Notification/Approval of MorphoSys. With respect to the COMPANY Territory, COMPANY shall have the right to grant sublicenses without MorphoSys’ prior approval, provided, however, that COMPANY shall promptly notify MorphoSys after granting a sublicense to any Third Party other than an Affiliate and shall provide MorphoSys with a copy of each such Sublicense Agreement with a Third Party within [***] calendar days for the sole purpose of verifying whether the Sublicense Agreement is in accordance with this Agreement. Such copy may be redacted as COMPANY may reasonably determine with respect to sensitive financial information and confidential information solely relating to matters or products other than Products or Licensed Antibody. MorphoSys shall ensure that no information of such copy is disclosed to any Third Party other than a counsel of MorphoSys, except solely to the extent required by applicable Laws (provided that MorphoSys shall provide COMPANY with notice sufficient to allow COMPANY to seek a protective order, and that MorphoSys shall only disclose such portion of such Sublicense Agreement as required) or to assert MorphoSys’ rights under this Agreement (with any further redactions COMPANY requests that are consistent with the legal requirement, or sufficient for MorphoSys to assert MorphoSys’ rights under this Agreement, meaning, that – with respect to the latter – COMPANY shall not expand such redactions in a way that limits MorphoSys’ ability to assert its rights hereunder).
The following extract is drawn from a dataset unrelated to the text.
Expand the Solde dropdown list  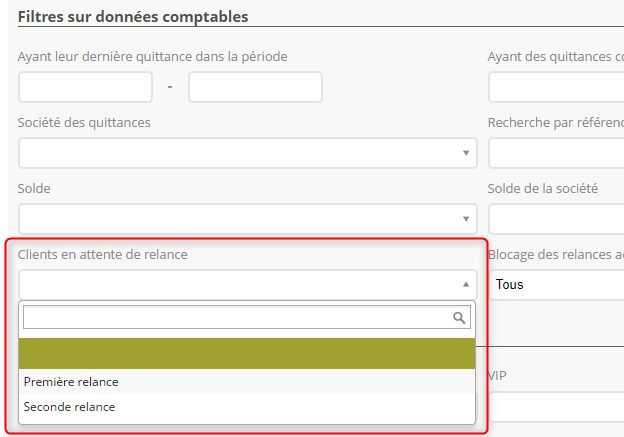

The preceding sentence does not limit the right of MorphoSys to notify Xencor of sublicenses granted by COMPANY and to provide Xencor with a copy of such Sublicense Agreement in accordance with Section 2.3 and Section 2.5(b), redacted as provided above. With respect to the Co-Commercialization Territory, any grant of a sublicense shall require the prior written approval of MorphoSys. For clarity, Sublicense Agreements of COMPANY with its Affiliates shall be consistent with this Agreement.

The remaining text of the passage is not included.